The idea of pet dogs and cats being used to feed other dogs and cats is disturbing to us. The mangled road kill, diseased cattle and pigs that died before making it to the slaughterhouse all seem like things that we wouldn’t want anywhere near our pets. But does the ick factor really make it wrong? It is difficult to imagine what else we would do with all of this dead biomass if it wasn’t being rendered, and it seems wasteful to feed high-quality meat to pets who can’t tell the difference. It is, in a sense, a laudable form of recycling.
Perhaps the real problem is with the other things that hitch a ride with the dead cats, dogs, zoo animals, and some of the livestock that were rejected for human consumption. Many of these animals died after being medicated for health problems that contributed to their deaths, and not all drugs are neutralized during the rendering process. Meat and bone meal can contain antibiotics, steroids, and even the sodium pentobarbital used to kill pets at shelters. By definition, a lot of the animals that ended up in the rendering vat had something wrong with them.
This mass of otherwise unwanted death is a measure of the animal suffering caused by human activity. Fifty percent of all chickens hatched out for the egg business are unneeded roosters that are discarded. Roughly 75 percent of all cats in shelters are euthanized. Because they were unprofitable, because they were inconvenient, because we made too many of them, they were killed.
The more that I learned about the pet-food business while writing this article, the less significant the cannibalism aspect seemed to me. My initial outrage at feeding dogs to dogs gave way to outrage at dogs being overproduced and dumped in shelters to be killed in the first place. One million deer are killed by vehicles each year. Even the plastic and Styrofoam from wasted grocery store meat that nobody even bothers to unpackage before rendering has come to seem a minor harm compared to the sins of a food system that devotes so much arable land to producing meat—in a world where people still starve to death—that we can’t even get around to eating it all before the expiration date hits.

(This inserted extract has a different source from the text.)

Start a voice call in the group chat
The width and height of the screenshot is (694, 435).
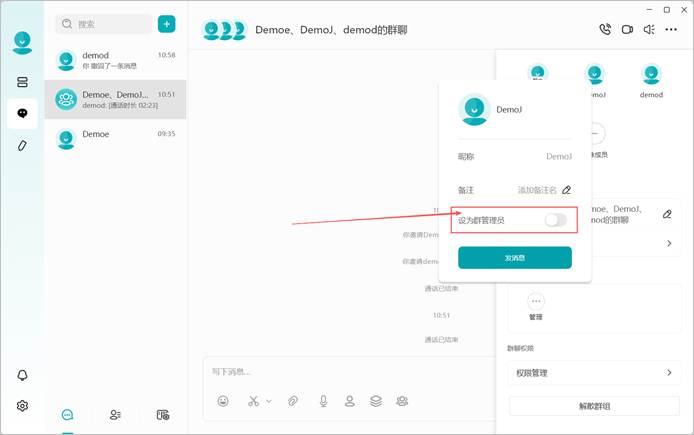tap(605, 29)
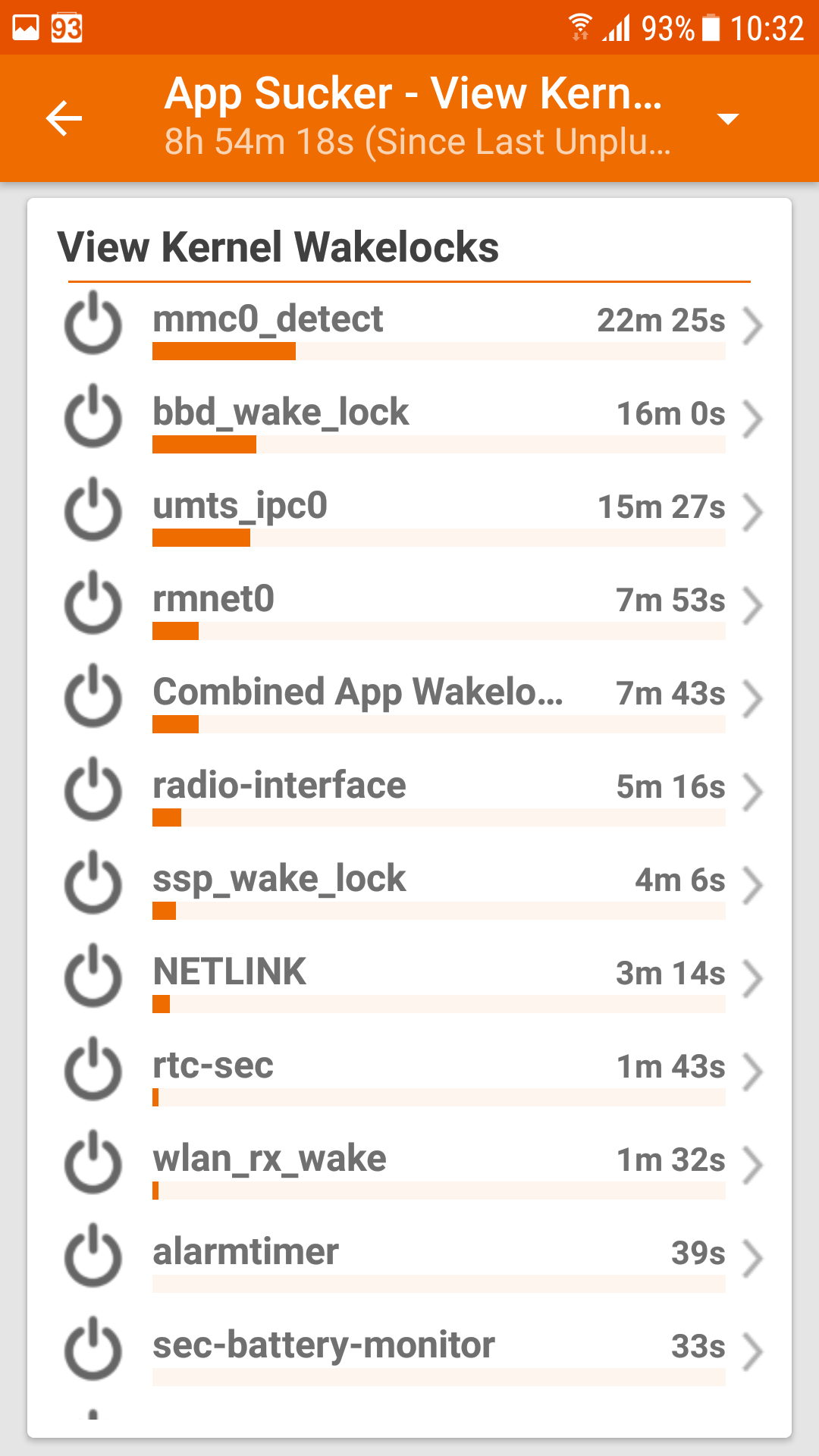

It is easy to get up in arms over something that might affect the health of our pets. Indeed, the same system that doesn’t know whether its main ingredient is chicken beaks or dachshund really cannot guarantee adequate nutrition to the dogs that eat it. But perhaps we ought to be more angry about the parade of unwanted carcasses that fuel our need for a rendering industry in the first place.
Given the existence of a food system that produced this much waste, what else should we be doing with all of this excess animal protein? The alternative would probably be to toss this material in landfills. Turning it into pet food is at least a form of recycling.
Go ahead, feed this stuff to your dogs. I’m not kidding. They have to eat something, and this is what is available. Until we have a better answer for the millions of unwanted pets waiting in shelters for homes that aren’t there, and until we figure out a more efficient means of turning subsidized grain into steak, this stuff exists, and we’ve got to do something with it. Put Lassie on the label, since she’s on the menu anyway. If you don’t like it, adopt a shelter dog and make sure it’s neutered.